Below are the records; copy every line in them that holds the string "Costa".

──────── Records shown

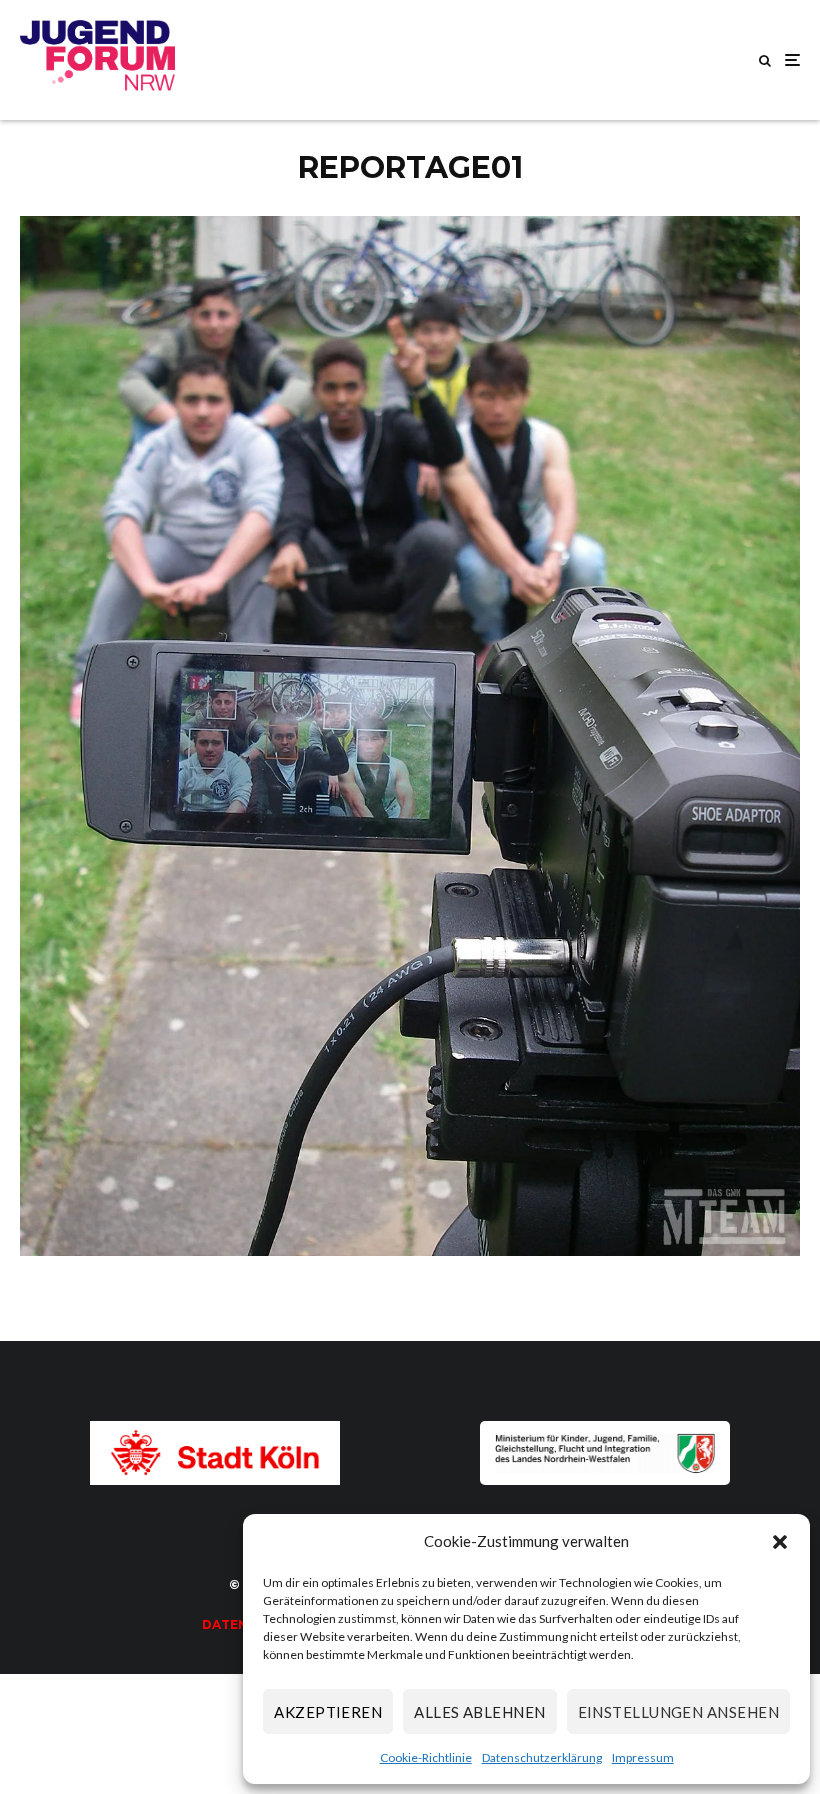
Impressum (643, 1757)
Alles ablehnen (479, 1712)
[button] (780, 1542)
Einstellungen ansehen (678, 1712)
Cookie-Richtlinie (426, 1757)
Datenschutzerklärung (542, 1757)
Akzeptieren (328, 1712)
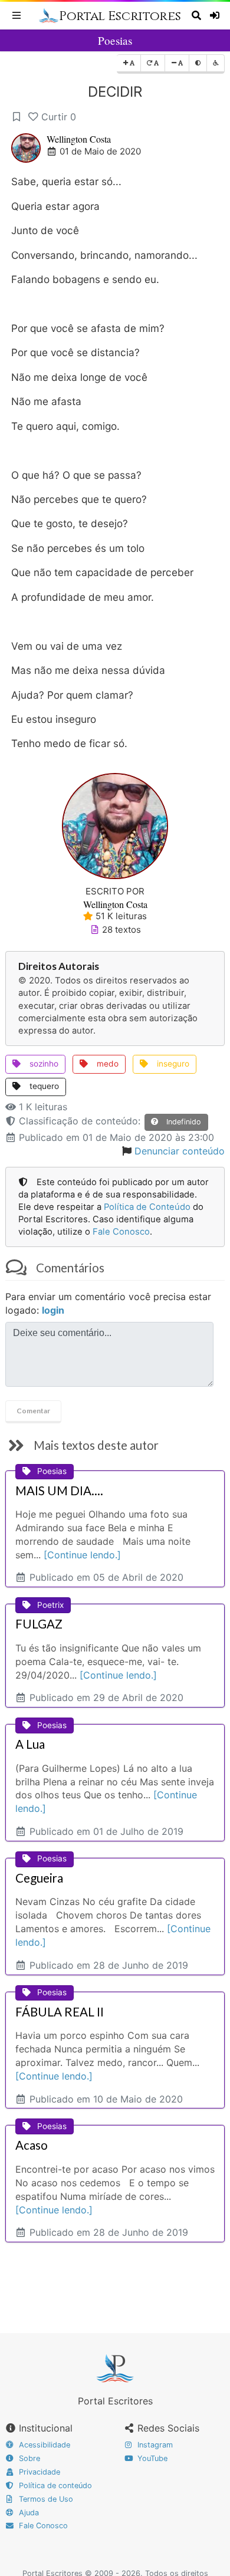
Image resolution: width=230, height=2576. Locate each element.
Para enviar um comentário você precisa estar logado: (108, 1303)
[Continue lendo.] (82, 1555)
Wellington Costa (79, 139)
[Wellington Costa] (115, 825)
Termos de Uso (45, 2499)
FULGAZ (39, 1624)
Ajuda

────────────────

Response area:
Wellington Costa (79, 139)
[Wellington Costa] (115, 825)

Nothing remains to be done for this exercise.